Let V be a vector space over real numbers and A be a linearly independent subset of V . Prove that A is a basis for V if and only if it is a maximal linearly independent subset of V . (If A is a linearly independent subset of V, we say that it is a MAXIMAL linearly independent set if the addition of any vector at all to A will result in a set which is not linearly independent).

Martina
  • 43
  • 1
    possible duplicate: http://math.stackexchange.com/questions/1070828/basis-of-a-vector-space-is-a-maximal-linearly-independent-set?rq=1 – Emilio Novati Oct 26 '16 at 10:20

2 Answers2

2

First, let us suppose $A$ is a basis of $V$. Write $A = \{ v_1,...,v_n \}$. If we add any $w \neq v_i $ for all $i$ to $A$, we must show that $\{ v_1,...,v_n,w \}$ is linearly dependent. Since $A$ is a basis of $V$, then we can write

$$ w = \sum \alpha_k v_k $$

for $\alpha_k \in \mathbb{R}$. Now, notice

$$ \mathbf{0} = \sum \alpha_k v_k - w $$

which means not all coefficients of this equation are zero, thus $\{v_1,...,v_n,w\}$ is linearly dependent.

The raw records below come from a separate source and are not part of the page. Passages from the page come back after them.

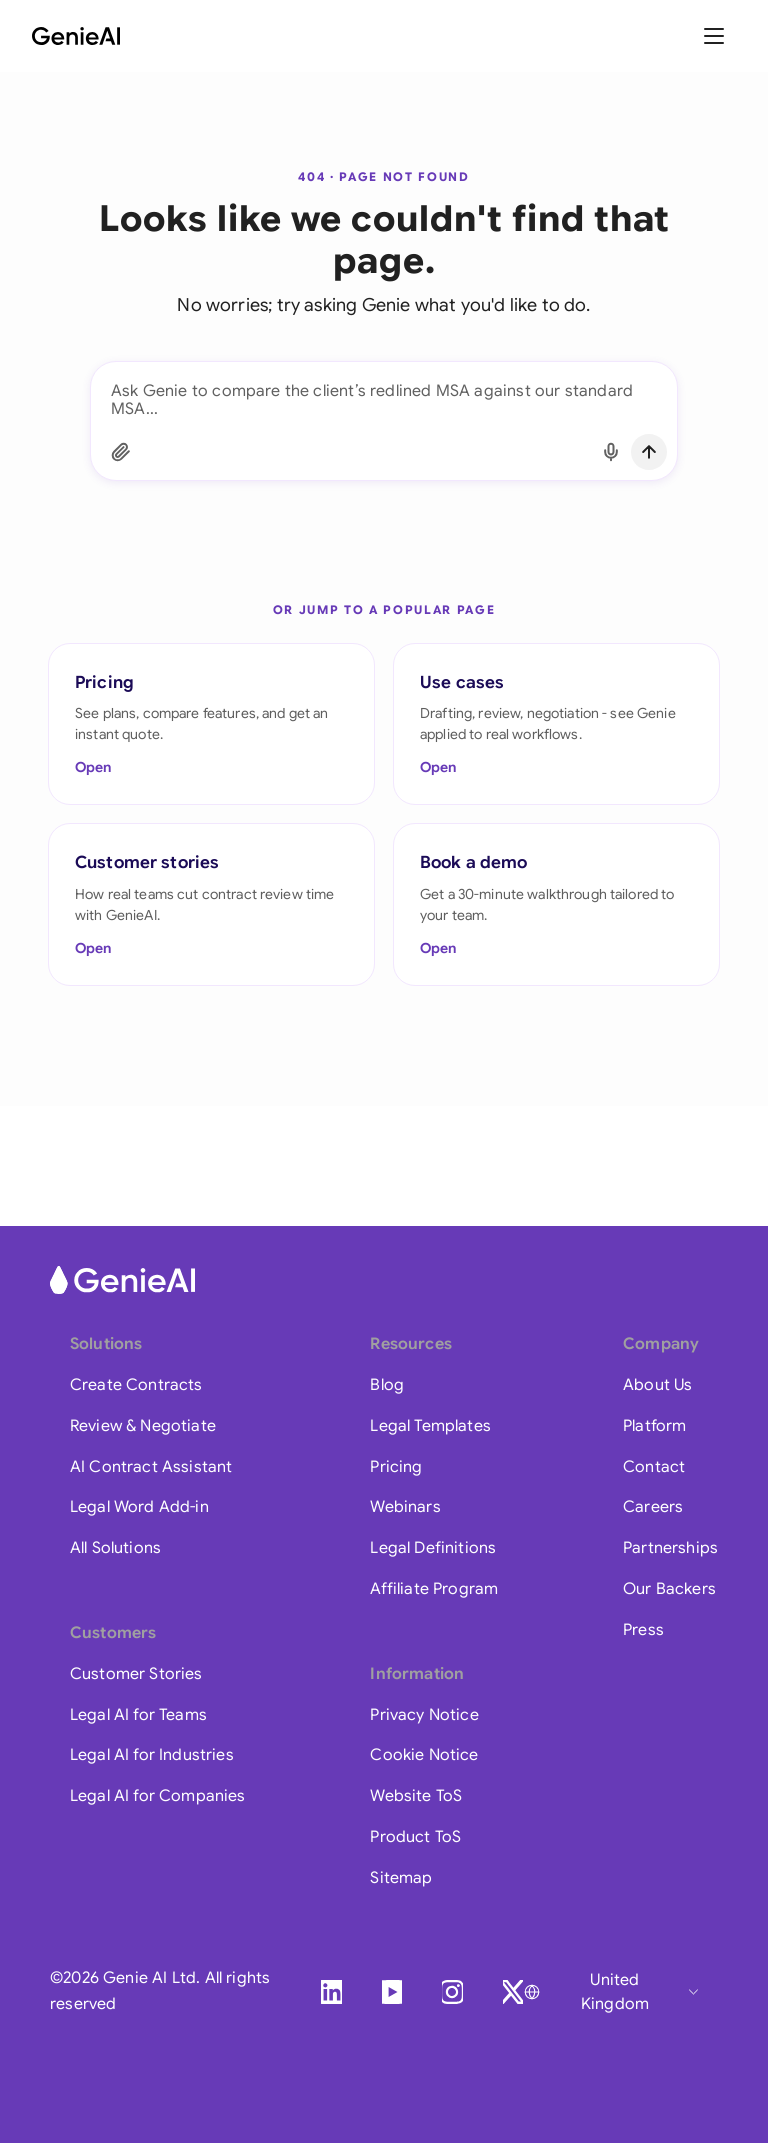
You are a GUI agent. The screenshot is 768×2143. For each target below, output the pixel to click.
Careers (653, 1507)
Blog (387, 1385)
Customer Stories (136, 1674)
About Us (657, 1385)
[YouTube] (392, 1992)
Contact (654, 1467)
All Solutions (115, 1548)
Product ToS (415, 1837)
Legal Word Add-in (139, 1507)
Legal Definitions (433, 1548)
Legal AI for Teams (138, 1715)
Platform (654, 1426)
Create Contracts (136, 1385)
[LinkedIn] (331, 1992)
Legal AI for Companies (158, 1796)
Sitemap (401, 1878)
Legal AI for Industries (152, 1755)
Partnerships (670, 1548)
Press (643, 1630)
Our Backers (669, 1589)
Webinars (405, 1507)
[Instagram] (452, 1992)
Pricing (396, 1467)
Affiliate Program (434, 1589)
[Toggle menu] (716, 36)
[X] (513, 1992)
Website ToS (416, 1796)
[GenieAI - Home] (76, 36)
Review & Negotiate (143, 1426)
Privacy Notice (424, 1715)
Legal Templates (430, 1426)
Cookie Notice (424, 1755)
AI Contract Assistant (151, 1467)
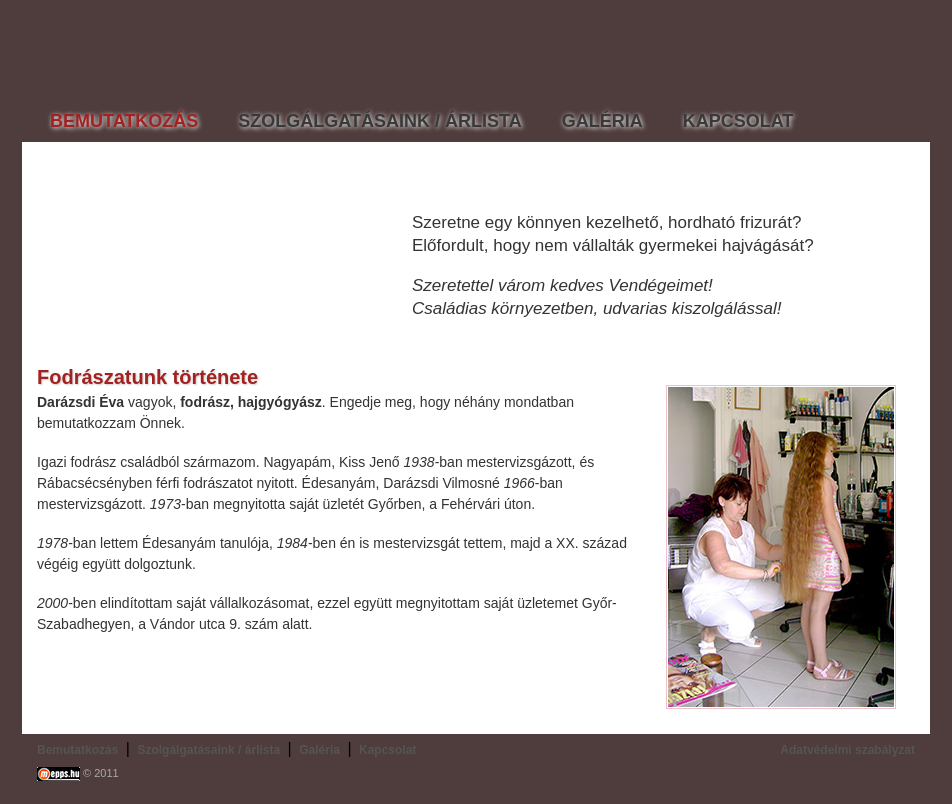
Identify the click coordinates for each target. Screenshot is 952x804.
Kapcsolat (387, 750)
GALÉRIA (602, 121)
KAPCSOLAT (738, 121)
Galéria (319, 750)
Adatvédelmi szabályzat (847, 750)
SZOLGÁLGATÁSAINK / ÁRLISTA (379, 121)
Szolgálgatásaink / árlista (208, 750)
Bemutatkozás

Now, you try the other direction.

ILoveMath
  • 10,694
0

Look here for one implication. For the other implication, note that any any vector from a vector space can be combined as a linear combination of the basis vectors, and try to conclude that adding any vector to the set of the basis vectors makes it linearly dependent.